The last trend is key. If you’re like many managers of inbound call centers, you probably go out of your way to avoid confrontation.
But savvy managers use it as an opportunity to gain clarity. They also use it as a catalyst for increased engagement by employee productivity—but only if the manager takes the right steps.
Having Productive Confrontations
Few people enjoy having confrontations. That’s why most managers of inbound call centers avoid them. Who needs the stress and upset?
But having “productive confrontations” as one expert says can increase employee productivity and engagement. It can also strengthen relationships between co-workers.
The following 5 steps can help you create productive confrontations:
1. Seek Counsel From Others
Seek counsel on key decisions from those you know will be honest. They’ll provide an objective view of the situation and your view on it. Gaining a different perspective can help you build a cogent approach to the party your confronting.
2. Write It Down
Write down the key points you want to make. Make sure it’s easy to understand for the other person and it captures your viewpoint in a logical manner. Using concrete examples during your discussion helps gain respect.

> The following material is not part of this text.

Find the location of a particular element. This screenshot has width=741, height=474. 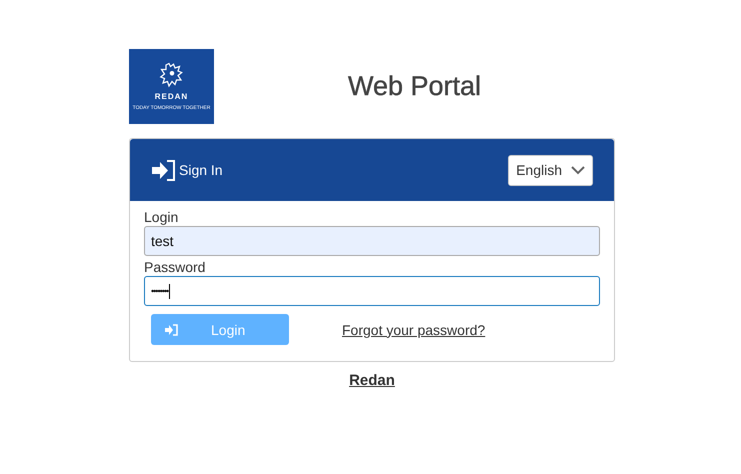

card-title: Sign In is located at coordinates (201, 170).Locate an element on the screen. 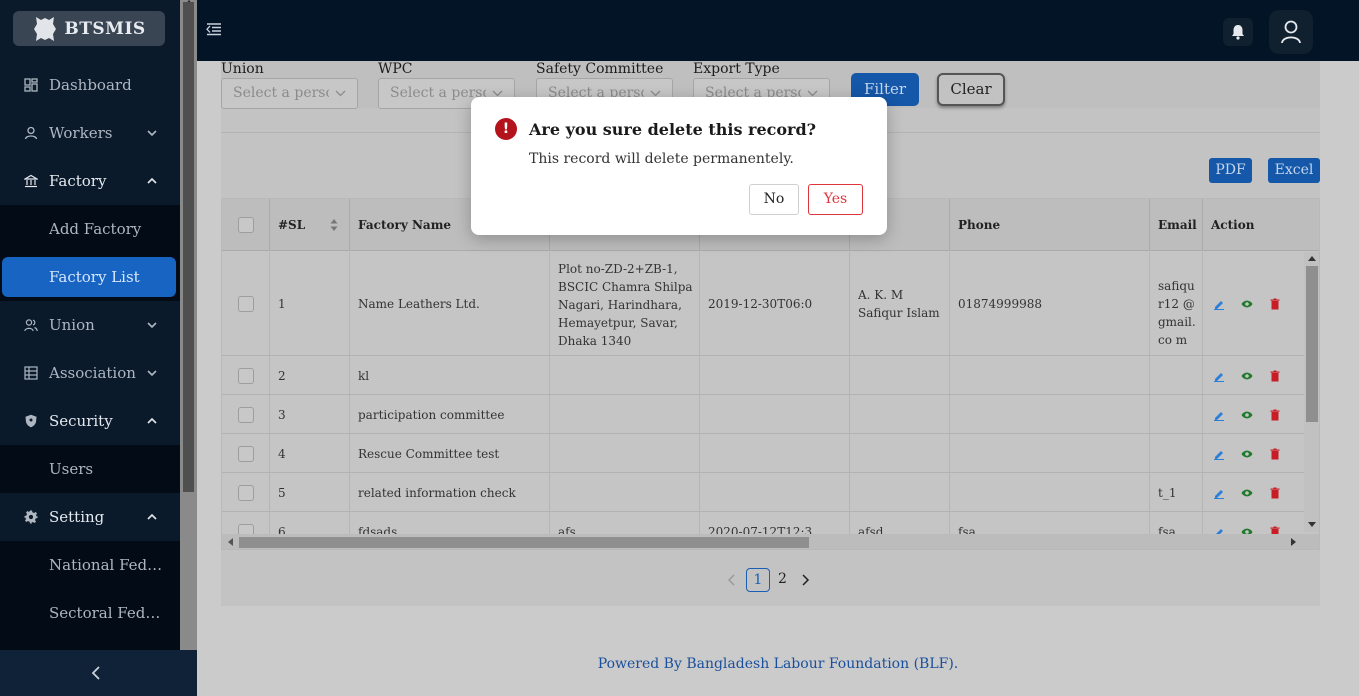 Image resolution: width=1359 pixels, height=696 pixels. sidebar-item-union: Union is located at coordinates (90, 325).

3. Speak First, And Then Listen
Your actions during the meeting are crucial. State your intentions first. Then follow with what you hope will be the resolution.

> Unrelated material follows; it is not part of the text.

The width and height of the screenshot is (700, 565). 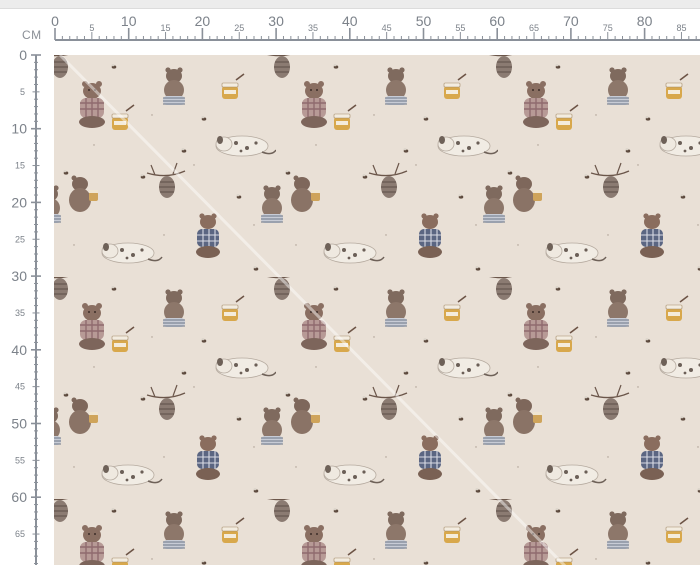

Be direct and friendly by looking the other party in the eyes and speak with a confident, polite tone. Once you’ve made your points, sit back and listen. Be a fully engaged listener.
4. Use Your Emotions Intelligently
Be as clinical as possible in talking with the other person. Even if you’re intimidated, angry, hurt, or resentful, consider the impact of what you decide on both parties. Try to focus on how both parties benefit.
5. Agree On A Resolution
Check to see how your message was received once the meeting is over. Then discuss what the next step(s) are for application and follow up. Document the agreement. It can serve as a roadmap to the future.
Once the meeting is over, express your appreciation to the other person—even if you disagree. Good leaders generally thank the person in person or follow the meeting with an email or note expressing their appreciation.
Not every conformation ends happily. But learning how to create productive confrontations can help strengthen relationships within an inbound call center.
More importantly, they can increase productivity and employee engagement.